The list of 14 Senators also included several pro-amnesty Senators — Collins, Flake, and Murkowski — plus a series of business-leaning Senators, including Sens. Ben Sasse, John Thune, John Barrasso and Mike Enzi from Wyoming, Mike Lee from Utah, Jerry Moran from Kansas, Steve Daines from Montana, and John Kennedy from Lousiana.
Four GOP Senators — Flake, Gardner, Graham, Murkowski — also voted yes for another amnesty bill drafted by Democratic Sen. Chris Coons and GOP Sen. John McCain. That bill was defeated 47 to 52. Sen. Joe Manchin, a red-state Democrat who faces the voters in November, vote against the Coons-McCain giveaway.
Several of the Schumer-allied, pro-amnesty GOP Senators covered their pro-amnesty votes by also voting for the Grassley measure once it was clear that it would fail. They included Alexander, Gardner, Graham, Isakson, and Rounds.
Nearly all Democratic Senators voted against a proposal by GOP Sen. Toomey to financially penalize sanctuary cities. The amendment got 54 votes, which kept it six votes below the 60-vote threshold. Forty-seven Democrats voted against sanctuary-city penalties.
Even without the new laws from Congress, Trump can continue to enforce immigration laws, punish employers for hiring illegals and update visa and security rules to exclude dangerous migrants.

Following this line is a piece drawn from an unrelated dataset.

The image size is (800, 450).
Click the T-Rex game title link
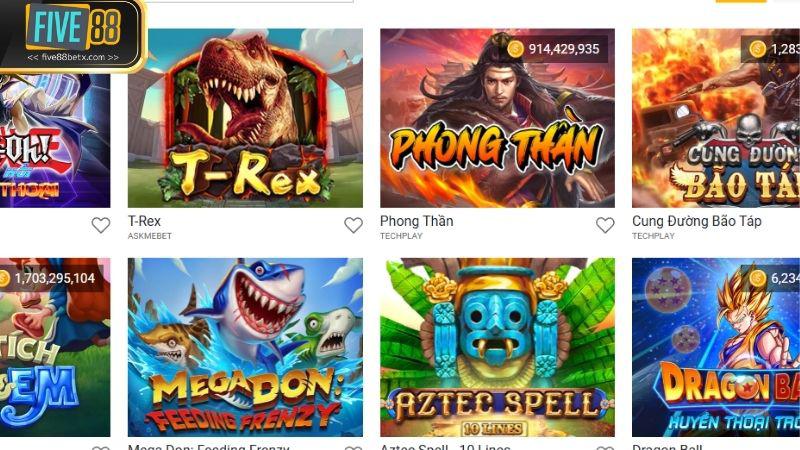(x=144, y=221)
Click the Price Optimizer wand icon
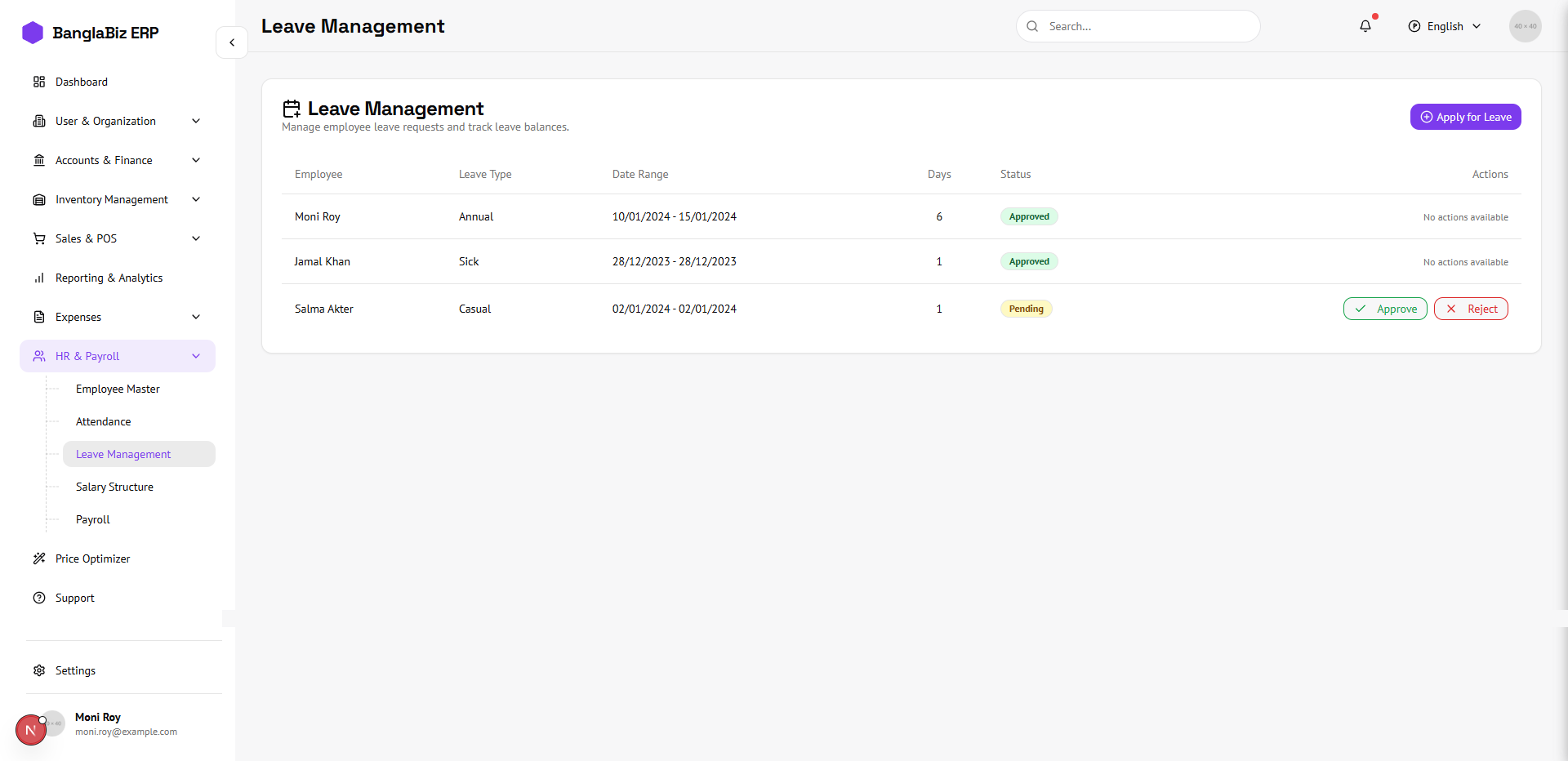 [39, 559]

Many polls show that Trump’s 2016 immigration policies are very popular in the polling booth. His proposed amnesty for 1.8 million illegals gets high scores in business-funded polls but is unlikely to shift any votes into the GOP column in November.

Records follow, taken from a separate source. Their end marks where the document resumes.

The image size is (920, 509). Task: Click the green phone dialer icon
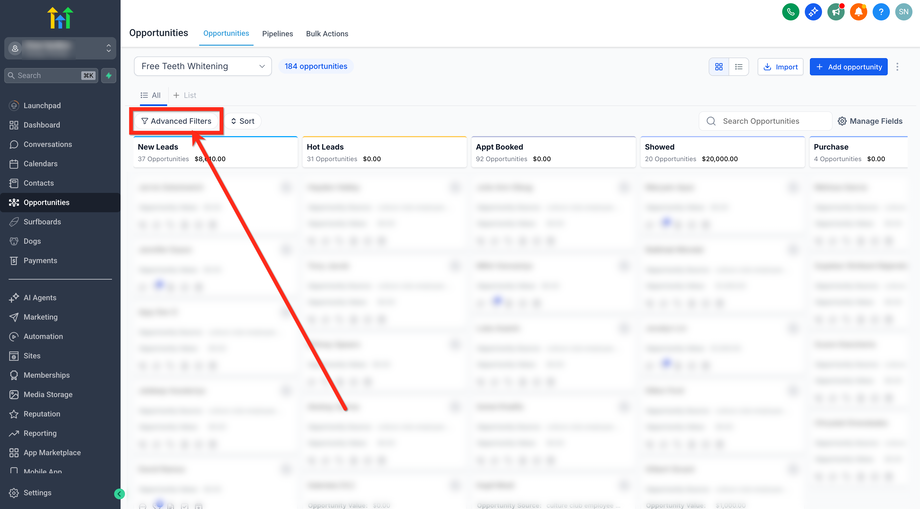pos(790,12)
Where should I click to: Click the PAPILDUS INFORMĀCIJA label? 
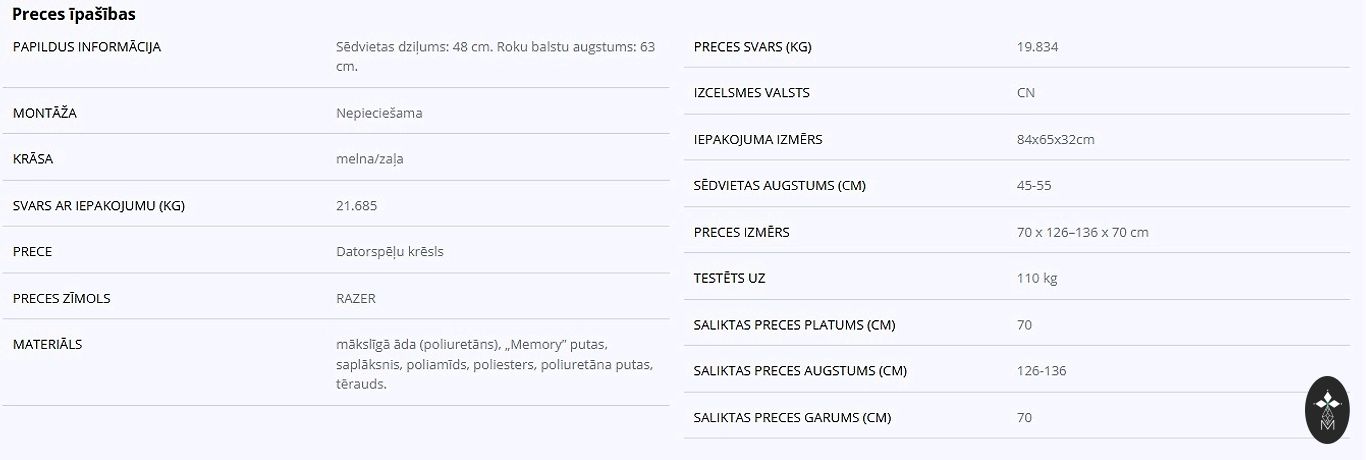tap(87, 47)
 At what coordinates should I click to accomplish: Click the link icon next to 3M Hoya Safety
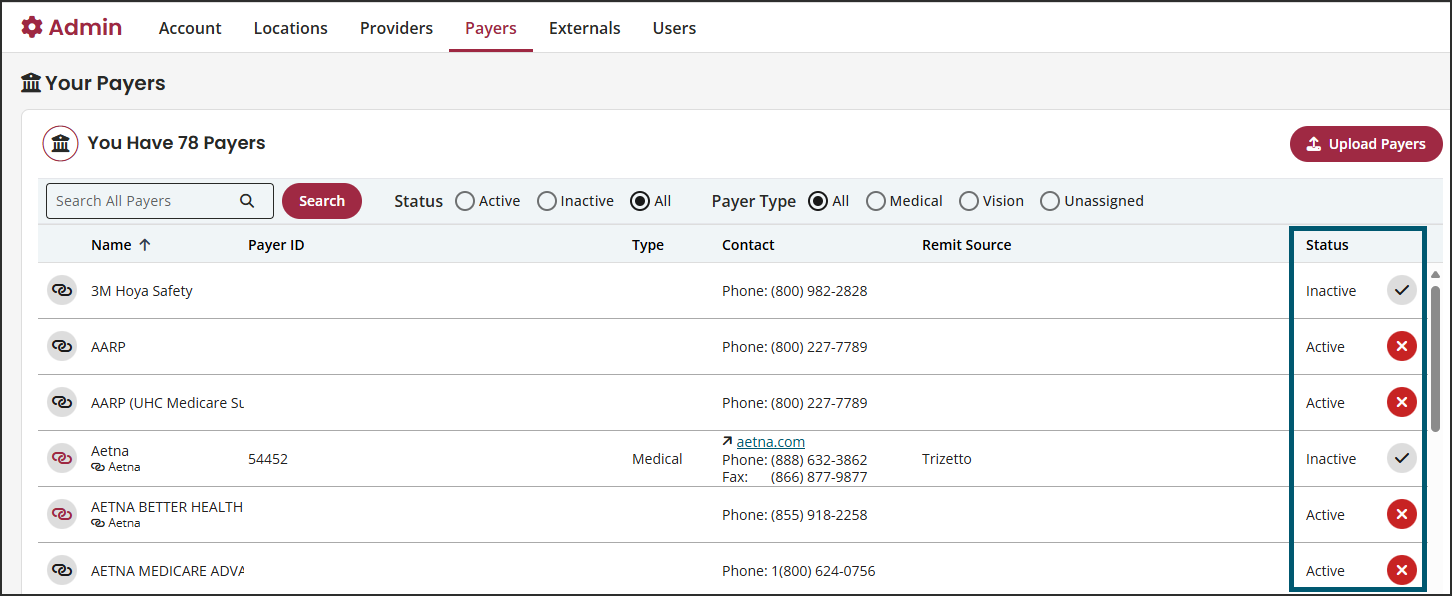61,290
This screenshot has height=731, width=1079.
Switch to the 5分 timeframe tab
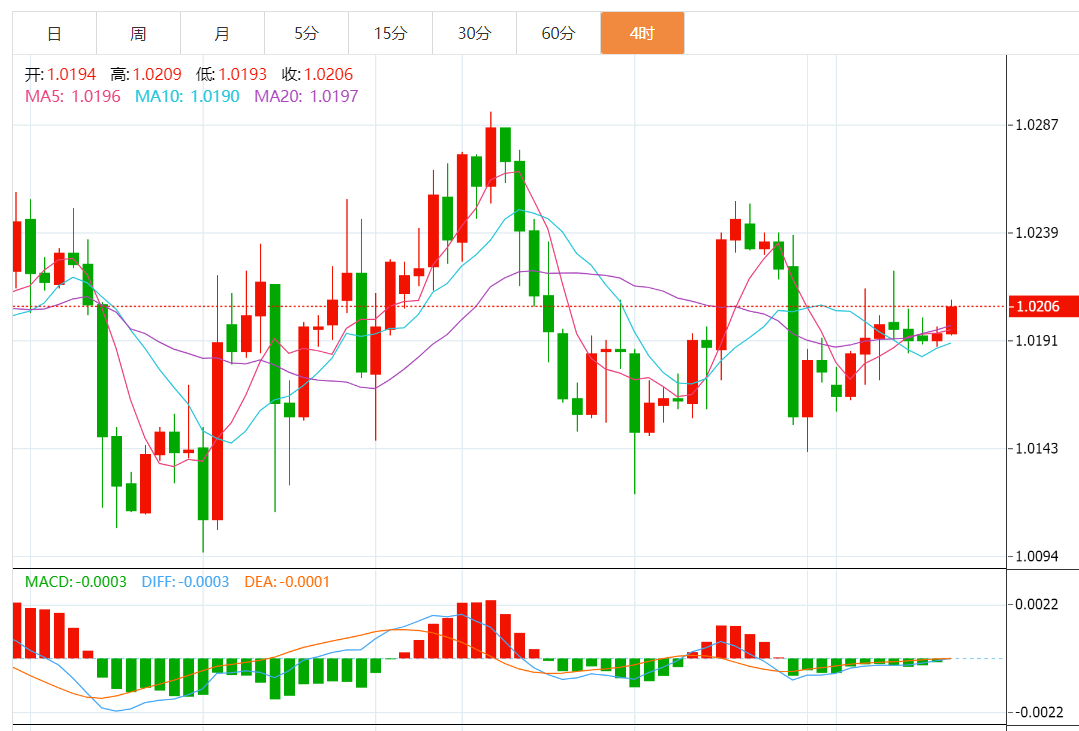click(306, 33)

Immigration polls which ask people to pick a priority, or to decide which options are fair, show that voters in the polling booth put a high priority on helping their families and fellow nationals get decent jobs in a high-tech, high-immigration, low-wage economy. Those results are very different from the “Nation of Immigrants” polls which are funded by CEOs and progressives, and which pressure Americans to say they welcome migrants.
Four million Americans turn 18 each year and begin looking for good jobs in the free market.

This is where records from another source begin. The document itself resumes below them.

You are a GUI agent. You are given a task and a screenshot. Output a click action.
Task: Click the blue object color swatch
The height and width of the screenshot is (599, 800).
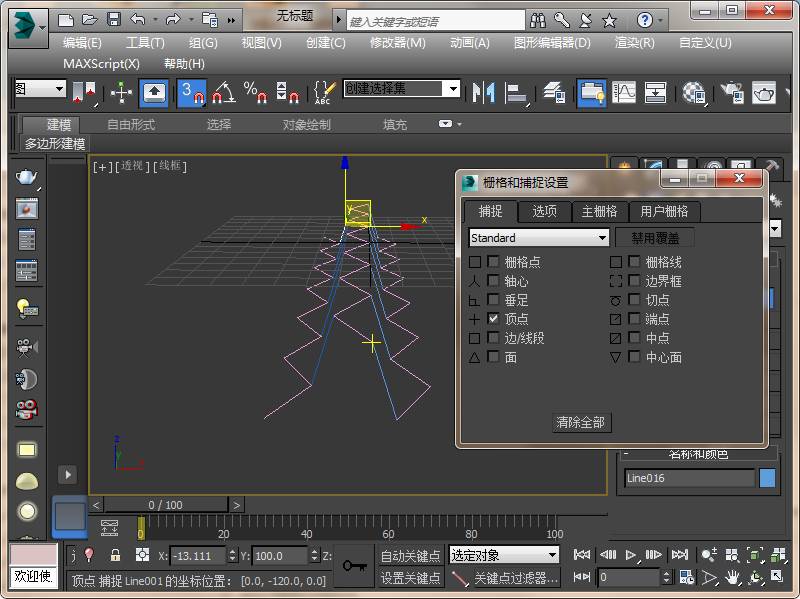click(x=767, y=478)
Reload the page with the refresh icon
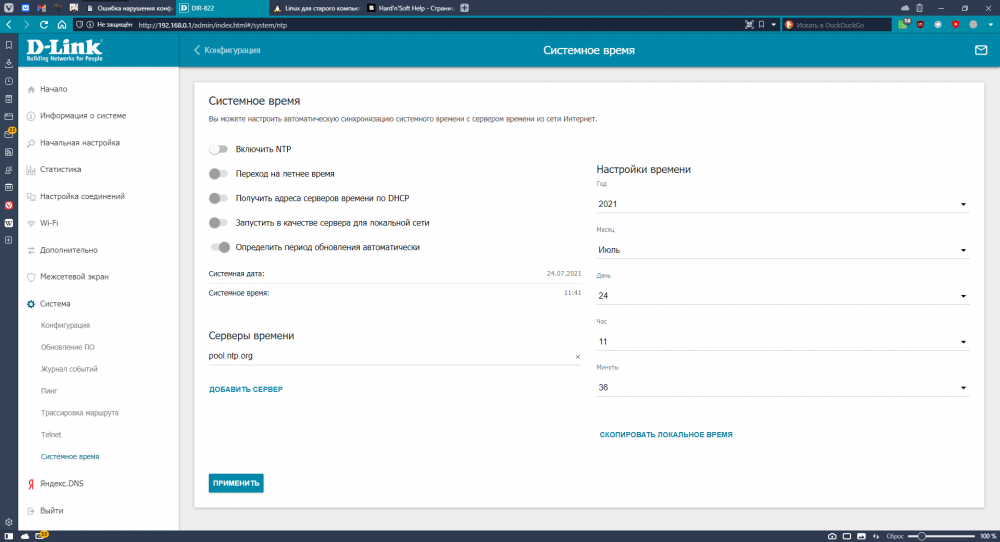 (43, 24)
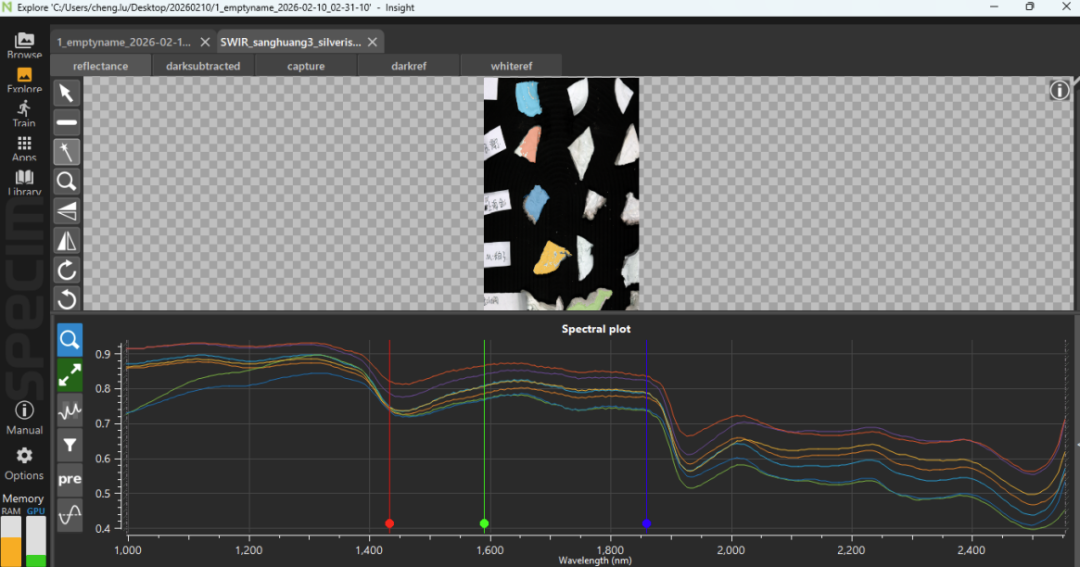The height and width of the screenshot is (567, 1080).
Task: Toggle the spectral plot zoom tool
Action: coord(70,340)
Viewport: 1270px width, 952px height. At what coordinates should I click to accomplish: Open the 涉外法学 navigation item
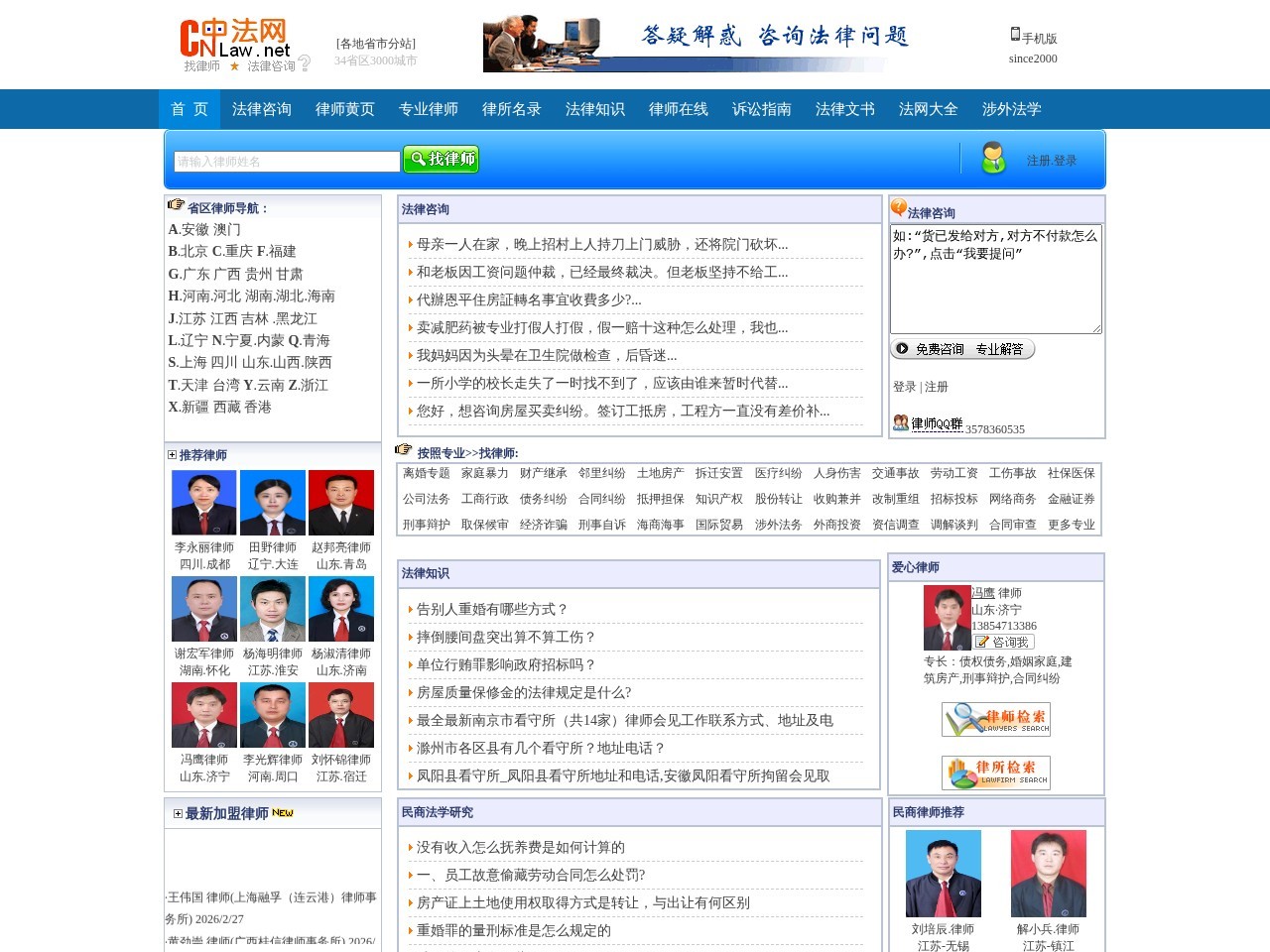pyautogui.click(x=1012, y=109)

But the federal government inflates the supply of new labor by annually accepting roughly 1.1 million new legal immigrants, by providing work-permits to roughly 3 million resident foreigners, and by doing little to block the employment of roughly 8 million illegal immigrants.
The Washington-imposed economic policy of economic growth via mass-immigration floods the market with foreign labor, spikes profits and Wall Street values by cutting salaries for manual and skilled labor offered by blue-collar and white-collar employees. It also drives up real estate prices, widens wealth-gaps, reduces high-tech investment, increases state and local tax burdens, hurts kids’ schools and college education, pushes Americans away from high-tech careers, and sidelines at least 5 million marginalized Americans and their families, including many who are now struggling with opioid addictions.